▸ WHAT YOU SHOULD DO
Please copy out all lines of the entries that contain the word "small".

*** Opening of ENTRIES SHOWN ***

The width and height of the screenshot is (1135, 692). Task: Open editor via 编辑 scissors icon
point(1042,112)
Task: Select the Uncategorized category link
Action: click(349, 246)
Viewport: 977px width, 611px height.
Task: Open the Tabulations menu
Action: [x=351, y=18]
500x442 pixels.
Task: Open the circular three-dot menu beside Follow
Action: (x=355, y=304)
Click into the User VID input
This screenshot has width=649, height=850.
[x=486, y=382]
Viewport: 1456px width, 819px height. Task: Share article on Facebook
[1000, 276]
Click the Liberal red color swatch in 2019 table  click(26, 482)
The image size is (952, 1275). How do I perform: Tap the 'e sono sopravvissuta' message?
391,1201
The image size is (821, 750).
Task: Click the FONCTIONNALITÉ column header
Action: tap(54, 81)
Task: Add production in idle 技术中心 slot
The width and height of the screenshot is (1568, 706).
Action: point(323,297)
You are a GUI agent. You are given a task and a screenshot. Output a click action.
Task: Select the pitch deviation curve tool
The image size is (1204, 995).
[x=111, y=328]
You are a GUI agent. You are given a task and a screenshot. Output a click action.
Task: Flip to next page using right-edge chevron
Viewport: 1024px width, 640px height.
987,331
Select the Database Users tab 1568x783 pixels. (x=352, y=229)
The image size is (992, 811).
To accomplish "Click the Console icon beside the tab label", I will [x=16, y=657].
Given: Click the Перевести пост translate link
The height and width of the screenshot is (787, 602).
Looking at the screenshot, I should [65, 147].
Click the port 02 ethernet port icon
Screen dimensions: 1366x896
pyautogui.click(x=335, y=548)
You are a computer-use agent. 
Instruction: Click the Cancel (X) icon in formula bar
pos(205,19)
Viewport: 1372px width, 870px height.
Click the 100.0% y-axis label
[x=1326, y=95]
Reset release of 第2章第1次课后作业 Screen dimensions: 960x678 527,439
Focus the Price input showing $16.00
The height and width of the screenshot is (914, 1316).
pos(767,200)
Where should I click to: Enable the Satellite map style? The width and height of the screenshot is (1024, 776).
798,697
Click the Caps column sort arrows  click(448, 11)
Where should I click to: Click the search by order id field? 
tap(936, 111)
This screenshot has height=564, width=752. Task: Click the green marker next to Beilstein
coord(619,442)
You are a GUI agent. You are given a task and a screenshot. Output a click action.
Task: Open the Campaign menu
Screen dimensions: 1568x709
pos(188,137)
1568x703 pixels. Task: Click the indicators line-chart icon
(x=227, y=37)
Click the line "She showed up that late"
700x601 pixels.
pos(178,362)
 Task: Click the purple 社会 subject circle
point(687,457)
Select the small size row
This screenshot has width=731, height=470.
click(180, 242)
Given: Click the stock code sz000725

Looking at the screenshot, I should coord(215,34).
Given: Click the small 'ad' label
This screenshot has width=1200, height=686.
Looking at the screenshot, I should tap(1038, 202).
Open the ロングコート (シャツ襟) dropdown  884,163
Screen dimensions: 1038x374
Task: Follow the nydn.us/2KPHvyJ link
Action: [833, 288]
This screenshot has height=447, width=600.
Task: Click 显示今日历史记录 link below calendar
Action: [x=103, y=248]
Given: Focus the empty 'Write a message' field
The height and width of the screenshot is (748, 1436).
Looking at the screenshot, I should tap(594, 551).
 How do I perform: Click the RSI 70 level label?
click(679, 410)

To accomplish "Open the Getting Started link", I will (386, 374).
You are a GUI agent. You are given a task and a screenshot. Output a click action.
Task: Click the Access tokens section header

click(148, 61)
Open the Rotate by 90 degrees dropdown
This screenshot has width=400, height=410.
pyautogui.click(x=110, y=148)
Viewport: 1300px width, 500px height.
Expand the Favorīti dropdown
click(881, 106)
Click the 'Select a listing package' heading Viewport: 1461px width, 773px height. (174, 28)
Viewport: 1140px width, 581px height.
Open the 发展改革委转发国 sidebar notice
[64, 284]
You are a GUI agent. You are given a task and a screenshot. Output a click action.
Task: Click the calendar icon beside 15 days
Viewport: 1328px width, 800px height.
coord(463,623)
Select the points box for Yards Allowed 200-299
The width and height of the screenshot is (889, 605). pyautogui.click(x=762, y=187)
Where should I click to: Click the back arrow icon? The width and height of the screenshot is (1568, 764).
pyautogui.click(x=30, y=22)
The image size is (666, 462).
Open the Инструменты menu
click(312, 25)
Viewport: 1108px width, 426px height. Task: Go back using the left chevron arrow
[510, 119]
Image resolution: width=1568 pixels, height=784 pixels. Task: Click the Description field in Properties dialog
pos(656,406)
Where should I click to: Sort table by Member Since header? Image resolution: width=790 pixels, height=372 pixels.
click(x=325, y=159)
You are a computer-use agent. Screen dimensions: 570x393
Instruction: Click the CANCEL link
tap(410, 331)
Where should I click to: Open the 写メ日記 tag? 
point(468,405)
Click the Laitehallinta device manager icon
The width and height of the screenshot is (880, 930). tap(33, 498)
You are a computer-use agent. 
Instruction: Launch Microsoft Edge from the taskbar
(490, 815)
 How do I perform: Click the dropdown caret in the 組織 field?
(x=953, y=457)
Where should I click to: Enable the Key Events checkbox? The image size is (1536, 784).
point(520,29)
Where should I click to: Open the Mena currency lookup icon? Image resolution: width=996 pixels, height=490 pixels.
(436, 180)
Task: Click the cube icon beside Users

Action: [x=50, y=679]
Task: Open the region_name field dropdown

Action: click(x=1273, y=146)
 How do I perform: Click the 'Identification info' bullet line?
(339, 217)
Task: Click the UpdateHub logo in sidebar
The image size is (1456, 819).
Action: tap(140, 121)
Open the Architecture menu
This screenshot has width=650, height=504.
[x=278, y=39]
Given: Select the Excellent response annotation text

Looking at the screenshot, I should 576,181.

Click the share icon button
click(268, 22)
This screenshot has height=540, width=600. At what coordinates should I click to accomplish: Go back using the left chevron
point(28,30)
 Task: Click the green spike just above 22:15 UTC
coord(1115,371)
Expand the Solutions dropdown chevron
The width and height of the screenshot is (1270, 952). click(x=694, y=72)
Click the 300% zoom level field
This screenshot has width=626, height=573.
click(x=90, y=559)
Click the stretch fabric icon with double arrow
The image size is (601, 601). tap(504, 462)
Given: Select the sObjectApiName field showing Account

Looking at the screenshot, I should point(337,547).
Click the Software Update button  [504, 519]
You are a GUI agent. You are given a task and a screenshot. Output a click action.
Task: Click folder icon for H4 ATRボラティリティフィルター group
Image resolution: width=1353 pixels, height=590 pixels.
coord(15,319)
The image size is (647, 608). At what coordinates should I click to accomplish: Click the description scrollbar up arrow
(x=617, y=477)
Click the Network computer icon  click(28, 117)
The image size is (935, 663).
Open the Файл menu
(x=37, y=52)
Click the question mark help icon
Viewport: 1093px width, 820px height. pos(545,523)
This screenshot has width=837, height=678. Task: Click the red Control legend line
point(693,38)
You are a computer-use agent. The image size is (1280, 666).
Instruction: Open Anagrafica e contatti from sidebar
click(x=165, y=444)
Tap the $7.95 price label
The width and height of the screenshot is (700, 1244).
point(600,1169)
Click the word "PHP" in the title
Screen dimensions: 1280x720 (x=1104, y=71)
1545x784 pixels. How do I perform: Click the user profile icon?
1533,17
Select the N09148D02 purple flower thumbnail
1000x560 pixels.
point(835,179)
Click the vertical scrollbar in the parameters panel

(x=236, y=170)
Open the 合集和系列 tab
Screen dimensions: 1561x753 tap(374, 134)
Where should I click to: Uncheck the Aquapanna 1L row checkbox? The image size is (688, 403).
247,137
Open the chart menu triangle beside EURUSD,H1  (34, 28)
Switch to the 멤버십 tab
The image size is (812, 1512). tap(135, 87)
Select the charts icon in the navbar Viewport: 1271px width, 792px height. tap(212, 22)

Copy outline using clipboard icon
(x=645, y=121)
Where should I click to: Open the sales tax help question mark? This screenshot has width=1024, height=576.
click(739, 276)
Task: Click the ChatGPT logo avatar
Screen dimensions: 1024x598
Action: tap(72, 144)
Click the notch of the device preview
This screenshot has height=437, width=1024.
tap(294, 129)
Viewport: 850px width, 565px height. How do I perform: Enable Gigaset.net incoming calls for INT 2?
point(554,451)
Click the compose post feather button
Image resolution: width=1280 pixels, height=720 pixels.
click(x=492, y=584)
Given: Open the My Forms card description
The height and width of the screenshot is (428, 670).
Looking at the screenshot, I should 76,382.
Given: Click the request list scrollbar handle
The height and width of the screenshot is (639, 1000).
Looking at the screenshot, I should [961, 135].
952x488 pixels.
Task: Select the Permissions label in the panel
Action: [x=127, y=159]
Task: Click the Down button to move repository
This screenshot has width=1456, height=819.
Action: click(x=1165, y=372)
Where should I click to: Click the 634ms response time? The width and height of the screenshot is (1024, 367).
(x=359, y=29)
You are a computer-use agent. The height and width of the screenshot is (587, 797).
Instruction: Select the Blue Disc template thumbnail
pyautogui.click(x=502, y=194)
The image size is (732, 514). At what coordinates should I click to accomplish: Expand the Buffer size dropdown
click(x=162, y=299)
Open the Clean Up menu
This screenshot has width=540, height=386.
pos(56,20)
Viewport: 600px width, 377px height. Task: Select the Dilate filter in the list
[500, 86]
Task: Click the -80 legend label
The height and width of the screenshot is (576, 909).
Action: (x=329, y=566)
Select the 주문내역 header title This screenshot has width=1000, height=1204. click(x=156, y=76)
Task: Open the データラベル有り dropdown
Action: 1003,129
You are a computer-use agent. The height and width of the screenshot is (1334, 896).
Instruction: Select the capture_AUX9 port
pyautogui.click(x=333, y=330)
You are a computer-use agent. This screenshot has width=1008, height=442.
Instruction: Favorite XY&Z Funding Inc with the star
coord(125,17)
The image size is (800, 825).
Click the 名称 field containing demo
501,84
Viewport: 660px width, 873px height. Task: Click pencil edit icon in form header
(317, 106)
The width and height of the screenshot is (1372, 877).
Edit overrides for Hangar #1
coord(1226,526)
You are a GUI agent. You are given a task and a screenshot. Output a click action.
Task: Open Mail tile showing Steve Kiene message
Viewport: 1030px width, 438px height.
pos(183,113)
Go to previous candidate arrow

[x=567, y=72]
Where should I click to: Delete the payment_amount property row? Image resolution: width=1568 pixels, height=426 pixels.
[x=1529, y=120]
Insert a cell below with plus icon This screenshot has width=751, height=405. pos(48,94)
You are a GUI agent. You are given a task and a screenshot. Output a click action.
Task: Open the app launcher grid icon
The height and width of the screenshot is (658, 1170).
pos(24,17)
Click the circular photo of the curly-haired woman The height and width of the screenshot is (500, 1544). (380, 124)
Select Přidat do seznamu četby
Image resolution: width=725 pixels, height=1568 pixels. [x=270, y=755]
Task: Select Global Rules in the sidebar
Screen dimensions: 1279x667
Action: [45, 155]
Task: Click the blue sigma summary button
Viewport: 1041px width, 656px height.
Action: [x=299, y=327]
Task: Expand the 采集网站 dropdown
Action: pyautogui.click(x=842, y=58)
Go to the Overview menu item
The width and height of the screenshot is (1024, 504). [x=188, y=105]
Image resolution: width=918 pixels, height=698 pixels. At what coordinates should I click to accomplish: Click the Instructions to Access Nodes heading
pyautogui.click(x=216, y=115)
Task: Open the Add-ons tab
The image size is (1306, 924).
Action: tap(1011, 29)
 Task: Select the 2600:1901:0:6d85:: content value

*** Close of ENTRIES SHOWN ***

▸ ANSWER TO THE PROBLEM
Select the small size row
Given: Click the small 'ad' label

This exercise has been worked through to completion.